Biologico sì, bma made in Italy

di Redazione

M arco Camilli non ha dubbi:«Si è capito che l’ambientalismo riguarda tutti e questo è un bene». A chi gli chiede se l’eco-fervore spiazzi i tradizionali partiti verdi, Camilli, produttore che è a capo dell’Associazione produttori agricoli biologici del Lazio, legata a Coldiretti, risponde allargando lo sguardo addirittura oltre i confini nazionali: «Grazie a questa nuova e trasversale sensibilità si raggiungono risultati che prima non si raggiungevano. Se si pensa che adesso il tema ambientale e quello energetico sono anche nella campagna elettorale dei repubblicani americani…». Una preoccupazione che comprende la sicurezza alimentare e che è certamente suggerita da quello che sta succedendo al pianeta, ma in qualche modo imposta dai consumatori, divisi – per dirla con Camilli – «fra timore delle catastrofi e desiderio di salubrità».
Da questo punto di vista il prodotto bio – la filiera corta, il km zero, la qualità e il legame con la stagione e i territori – sono fattori importanti.

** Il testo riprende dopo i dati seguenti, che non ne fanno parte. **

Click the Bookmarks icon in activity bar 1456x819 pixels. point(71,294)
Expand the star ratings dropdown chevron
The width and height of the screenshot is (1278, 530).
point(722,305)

Necessari, aggiunge il produttore, ma non sufficienti: «Dobbiamo puntare a ottenere da Bruxelles un marchio nazionale di agricoltura bio, anche per scongiurare il rischio che siano utilizzati gli ogm e che quindi sia messa a rischio la fiducia che questo settore ha ottenuto da parte dei consumatori. Sarebbe utile anche per evitare che prodotti coltivati altrove siano importati e trasformati in Italia con il marchio bio: sono “sani” ma quanto inquinamento producono?».